Entries for locating words and elements
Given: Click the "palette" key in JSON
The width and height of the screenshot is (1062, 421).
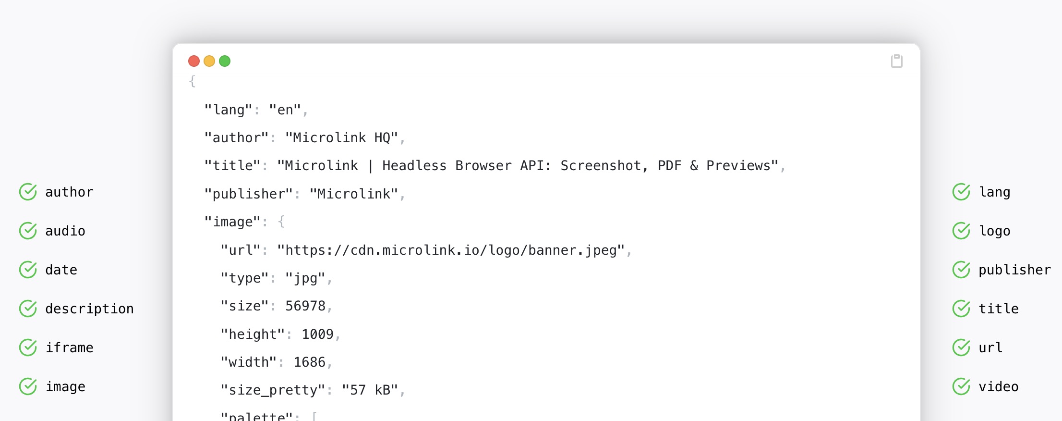Looking at the screenshot, I should pos(257,416).
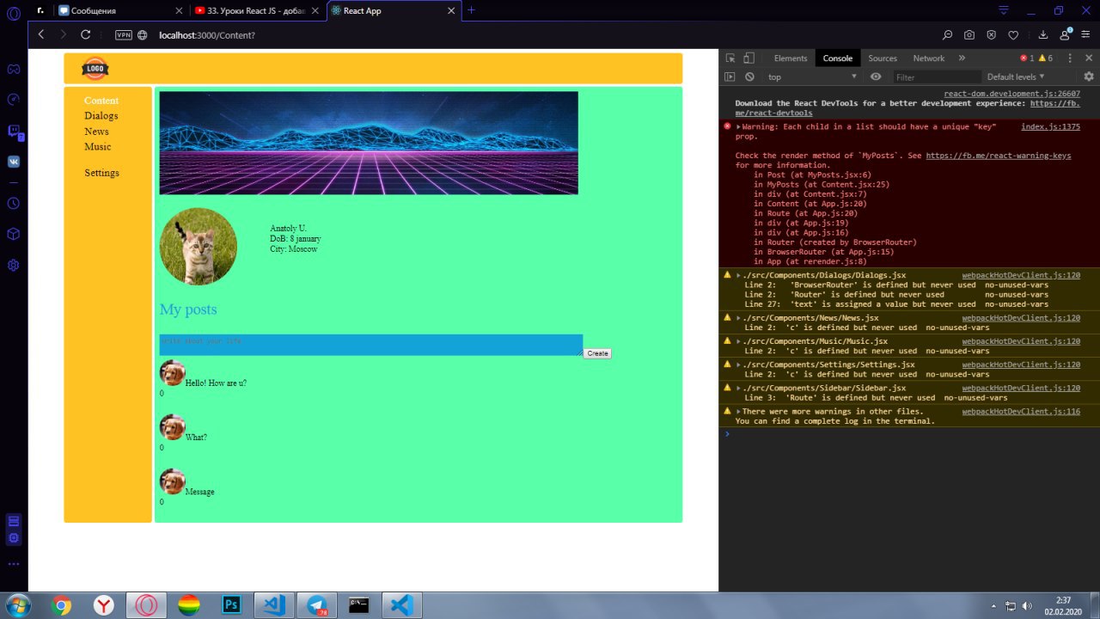
Task: Open the top context dropdown
Action: [x=811, y=77]
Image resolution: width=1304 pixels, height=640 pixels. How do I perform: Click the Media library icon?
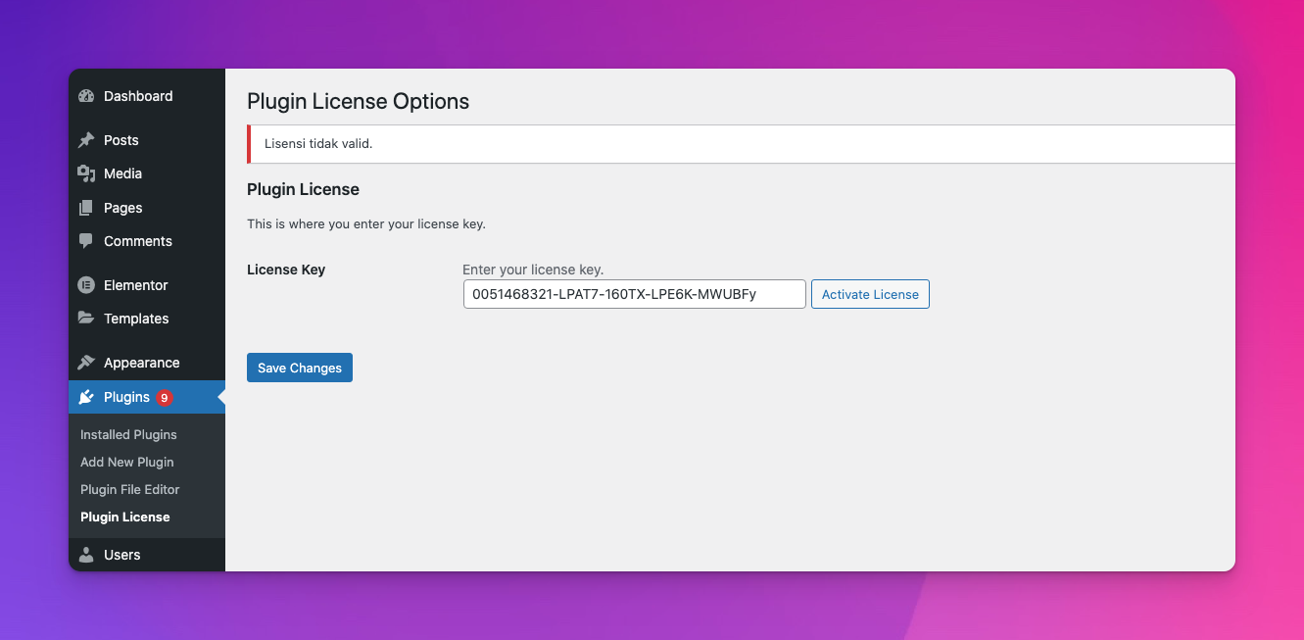(x=86, y=173)
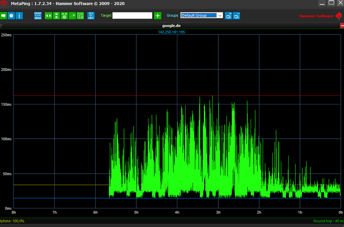Click the google.de graph title

point(171,25)
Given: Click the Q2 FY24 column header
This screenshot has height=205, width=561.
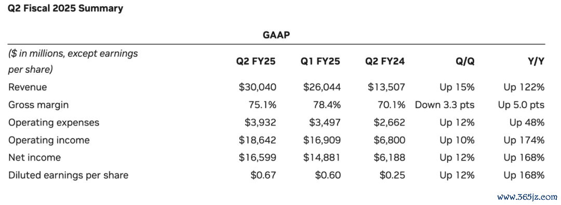Looking at the screenshot, I should click(385, 61).

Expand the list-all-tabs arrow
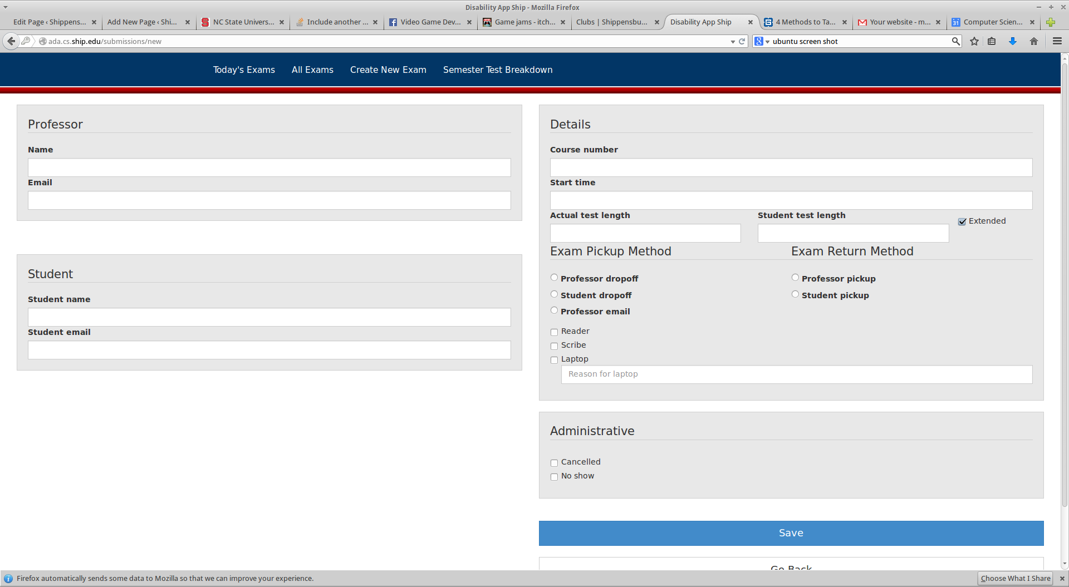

- _What you are asked to do_
Collect every line of the material above that contains the string "width", matching case exactly.

- _Answer to the problem_
The width and height of the screenshot is (1062, 421).
Image resolution: width=1304 pixels, height=640 pixels. How do I perform: Click the Media library icon?
This screenshot has height=205, width=561.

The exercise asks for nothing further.